Barnett, K. M.; McMahon, T. A.; Shepack, A. D.; Buelow, H. N.; Barkley, Z.; Belsare, A. V.; Risin, M.; Milloway, O.; Carozza, J.; Beasley, J.; Hobart, B.; Moss, W. E.; McDevitt-Galles, T.; Detmering, S.; Hilgendorff, B. A.; Nordheim, C. L.; Calhoun, D. M.; Rohr, J. R.; Johnson, P. T. J.; Civitello, D. J.

Abstract

Wildlife vaccination could become a powerful strategy to mitigate disease-induced biodiversity losses, yet many vaccines for wildlife diseases provide only limited protection. Notably, tools to control the fungal pathogen Batrachochytrium dendrobatidis (Bd) are urgently needed for amphibian conservation. Laboratory experiments have demonstrated that prophylactic exposure to Bd metabolites increases host resistance, significantly reducing infection intensity in amphibians subsequently challenged with live Bd.
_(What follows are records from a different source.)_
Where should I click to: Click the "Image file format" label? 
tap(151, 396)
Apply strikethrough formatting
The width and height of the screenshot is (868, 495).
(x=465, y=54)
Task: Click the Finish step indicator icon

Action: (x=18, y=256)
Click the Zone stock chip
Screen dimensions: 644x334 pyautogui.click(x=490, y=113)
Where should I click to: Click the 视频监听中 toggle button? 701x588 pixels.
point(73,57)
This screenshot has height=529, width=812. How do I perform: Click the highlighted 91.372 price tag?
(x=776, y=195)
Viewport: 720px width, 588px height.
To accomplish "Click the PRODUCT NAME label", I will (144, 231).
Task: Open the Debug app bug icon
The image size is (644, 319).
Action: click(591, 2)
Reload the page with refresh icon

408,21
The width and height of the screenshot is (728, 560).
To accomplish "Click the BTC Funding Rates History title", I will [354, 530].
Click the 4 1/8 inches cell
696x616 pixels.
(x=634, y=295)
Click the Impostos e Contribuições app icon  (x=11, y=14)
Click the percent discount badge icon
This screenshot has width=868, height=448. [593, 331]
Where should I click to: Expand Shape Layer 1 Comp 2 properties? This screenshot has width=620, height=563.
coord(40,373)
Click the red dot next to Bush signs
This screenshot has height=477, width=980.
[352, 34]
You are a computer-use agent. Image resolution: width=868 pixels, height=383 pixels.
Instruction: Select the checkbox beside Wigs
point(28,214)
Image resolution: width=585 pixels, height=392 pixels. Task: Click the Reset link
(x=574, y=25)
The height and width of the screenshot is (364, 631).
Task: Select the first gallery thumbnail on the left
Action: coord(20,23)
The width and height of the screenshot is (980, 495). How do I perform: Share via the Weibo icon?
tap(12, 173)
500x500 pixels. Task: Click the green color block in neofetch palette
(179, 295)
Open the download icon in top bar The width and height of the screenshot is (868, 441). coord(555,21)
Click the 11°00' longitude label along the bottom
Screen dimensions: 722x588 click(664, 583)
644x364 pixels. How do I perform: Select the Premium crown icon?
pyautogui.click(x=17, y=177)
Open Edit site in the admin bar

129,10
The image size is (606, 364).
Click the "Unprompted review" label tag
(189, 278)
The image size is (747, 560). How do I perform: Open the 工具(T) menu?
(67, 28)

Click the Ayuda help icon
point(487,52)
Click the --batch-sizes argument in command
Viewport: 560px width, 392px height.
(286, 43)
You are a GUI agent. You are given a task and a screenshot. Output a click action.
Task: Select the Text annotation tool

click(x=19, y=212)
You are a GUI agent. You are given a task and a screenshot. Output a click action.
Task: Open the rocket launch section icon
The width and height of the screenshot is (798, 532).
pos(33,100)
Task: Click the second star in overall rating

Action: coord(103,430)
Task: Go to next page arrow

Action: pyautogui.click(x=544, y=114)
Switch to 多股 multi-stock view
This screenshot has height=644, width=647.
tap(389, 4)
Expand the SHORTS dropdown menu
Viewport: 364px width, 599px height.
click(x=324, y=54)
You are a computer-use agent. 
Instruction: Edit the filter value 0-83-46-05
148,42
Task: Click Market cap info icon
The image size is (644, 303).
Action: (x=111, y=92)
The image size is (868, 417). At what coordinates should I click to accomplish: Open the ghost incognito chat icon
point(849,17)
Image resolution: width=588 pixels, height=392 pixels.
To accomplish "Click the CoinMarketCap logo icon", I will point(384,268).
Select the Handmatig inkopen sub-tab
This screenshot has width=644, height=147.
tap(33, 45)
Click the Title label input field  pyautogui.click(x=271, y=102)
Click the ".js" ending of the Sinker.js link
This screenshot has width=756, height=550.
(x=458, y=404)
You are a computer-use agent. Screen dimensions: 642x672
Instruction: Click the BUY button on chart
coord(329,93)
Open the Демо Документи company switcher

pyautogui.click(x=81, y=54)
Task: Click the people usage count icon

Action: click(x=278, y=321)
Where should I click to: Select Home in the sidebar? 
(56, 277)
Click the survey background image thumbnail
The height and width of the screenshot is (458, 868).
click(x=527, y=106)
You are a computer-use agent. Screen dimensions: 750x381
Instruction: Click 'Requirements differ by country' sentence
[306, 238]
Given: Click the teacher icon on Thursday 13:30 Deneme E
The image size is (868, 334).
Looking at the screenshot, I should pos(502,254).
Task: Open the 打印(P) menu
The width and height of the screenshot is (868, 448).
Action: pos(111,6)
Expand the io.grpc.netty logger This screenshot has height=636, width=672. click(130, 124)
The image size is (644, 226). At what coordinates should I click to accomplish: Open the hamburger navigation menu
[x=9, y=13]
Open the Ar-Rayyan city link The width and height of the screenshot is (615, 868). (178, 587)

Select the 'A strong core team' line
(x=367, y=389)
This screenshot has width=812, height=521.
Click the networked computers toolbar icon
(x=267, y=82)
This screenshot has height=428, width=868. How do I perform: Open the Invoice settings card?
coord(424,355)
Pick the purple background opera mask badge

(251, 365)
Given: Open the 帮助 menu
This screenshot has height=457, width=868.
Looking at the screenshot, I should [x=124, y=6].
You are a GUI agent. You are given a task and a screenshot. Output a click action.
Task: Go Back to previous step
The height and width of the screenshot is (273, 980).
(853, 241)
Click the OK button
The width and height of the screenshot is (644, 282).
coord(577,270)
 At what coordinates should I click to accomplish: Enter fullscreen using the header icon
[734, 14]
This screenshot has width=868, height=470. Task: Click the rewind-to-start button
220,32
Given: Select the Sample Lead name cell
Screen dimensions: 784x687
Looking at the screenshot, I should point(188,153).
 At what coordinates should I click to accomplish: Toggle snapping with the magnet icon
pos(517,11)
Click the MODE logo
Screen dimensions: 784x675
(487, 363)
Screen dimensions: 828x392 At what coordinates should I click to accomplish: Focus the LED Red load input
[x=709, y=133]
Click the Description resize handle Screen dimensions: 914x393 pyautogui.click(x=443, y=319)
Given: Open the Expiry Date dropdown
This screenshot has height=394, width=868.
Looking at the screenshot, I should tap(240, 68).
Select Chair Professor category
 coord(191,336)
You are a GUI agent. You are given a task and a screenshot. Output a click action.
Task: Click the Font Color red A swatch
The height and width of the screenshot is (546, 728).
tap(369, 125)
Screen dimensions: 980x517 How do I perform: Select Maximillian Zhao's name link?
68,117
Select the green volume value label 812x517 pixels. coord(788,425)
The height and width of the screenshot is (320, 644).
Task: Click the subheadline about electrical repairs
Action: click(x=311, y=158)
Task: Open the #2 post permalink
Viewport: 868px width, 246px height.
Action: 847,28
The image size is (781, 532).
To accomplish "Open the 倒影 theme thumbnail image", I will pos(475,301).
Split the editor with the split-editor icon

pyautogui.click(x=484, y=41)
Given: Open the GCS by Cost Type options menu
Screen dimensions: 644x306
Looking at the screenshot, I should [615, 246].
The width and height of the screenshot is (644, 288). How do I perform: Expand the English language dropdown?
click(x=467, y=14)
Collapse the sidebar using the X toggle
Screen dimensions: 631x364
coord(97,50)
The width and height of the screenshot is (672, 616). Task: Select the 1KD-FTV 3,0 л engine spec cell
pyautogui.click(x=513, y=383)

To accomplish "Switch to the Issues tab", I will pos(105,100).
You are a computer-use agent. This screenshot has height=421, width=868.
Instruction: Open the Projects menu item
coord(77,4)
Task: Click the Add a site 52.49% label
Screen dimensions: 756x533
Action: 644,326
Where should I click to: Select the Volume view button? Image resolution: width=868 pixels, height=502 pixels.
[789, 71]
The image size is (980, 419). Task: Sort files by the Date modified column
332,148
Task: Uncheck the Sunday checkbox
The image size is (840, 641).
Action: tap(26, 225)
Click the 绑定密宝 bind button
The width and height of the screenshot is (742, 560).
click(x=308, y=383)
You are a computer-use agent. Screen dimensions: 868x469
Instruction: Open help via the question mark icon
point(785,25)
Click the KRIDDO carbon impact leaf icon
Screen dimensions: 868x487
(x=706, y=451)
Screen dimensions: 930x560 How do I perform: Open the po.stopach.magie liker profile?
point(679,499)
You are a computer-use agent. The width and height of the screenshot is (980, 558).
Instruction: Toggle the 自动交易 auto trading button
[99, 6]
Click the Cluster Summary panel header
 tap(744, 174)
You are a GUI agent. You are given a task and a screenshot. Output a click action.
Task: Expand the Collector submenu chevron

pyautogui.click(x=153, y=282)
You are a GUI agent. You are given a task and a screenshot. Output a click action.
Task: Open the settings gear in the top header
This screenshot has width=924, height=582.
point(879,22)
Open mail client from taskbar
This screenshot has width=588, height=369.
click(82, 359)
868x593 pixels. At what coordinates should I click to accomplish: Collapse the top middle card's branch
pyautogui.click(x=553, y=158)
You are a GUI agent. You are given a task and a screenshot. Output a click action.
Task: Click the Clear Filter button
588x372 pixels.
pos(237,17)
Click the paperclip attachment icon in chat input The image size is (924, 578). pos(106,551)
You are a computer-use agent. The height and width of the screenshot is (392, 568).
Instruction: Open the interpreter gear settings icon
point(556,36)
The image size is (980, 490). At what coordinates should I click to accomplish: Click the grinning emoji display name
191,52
Because Bd metabolites are non-infectious and applied topically, this treatment has potential to be administered to waterbodies to vaccinate and protect amphibians. We developed an agent-based model that indicated imperfect vaccination could reduce or amplify Bd infections at the population level, depending on degree of enhanced resistance or tolerance. Utilizing a Before-After-Control-Impact design with ten years of data, we conducted an ecosystem-level trial where we applied low levels of Bd metabolites or a sham control treatment to ponds in California and subsequently quantified Bd prevalence and infection intensity in metamorphosing Pacific chorus frogs (Pseudacris regilla). Unexpectedly, infection intensity was significantly greater in treated ponds relative to control ponds following metabolite addition. Additional model simulations indicated that this could occur via two mechanisms: (1) if treatment greatly increased tolerance alone or in combination with smaller increases in resistance, or (2) if a deleterious environmental interaction caused the treatment to increase susceptibility, rather than promote resistance. Future research is needed to determine whether tolerance or environmental factors drove heightened Bd infection intensities in this field trial to identify contexts in which this treatment can be used as a conservation tool.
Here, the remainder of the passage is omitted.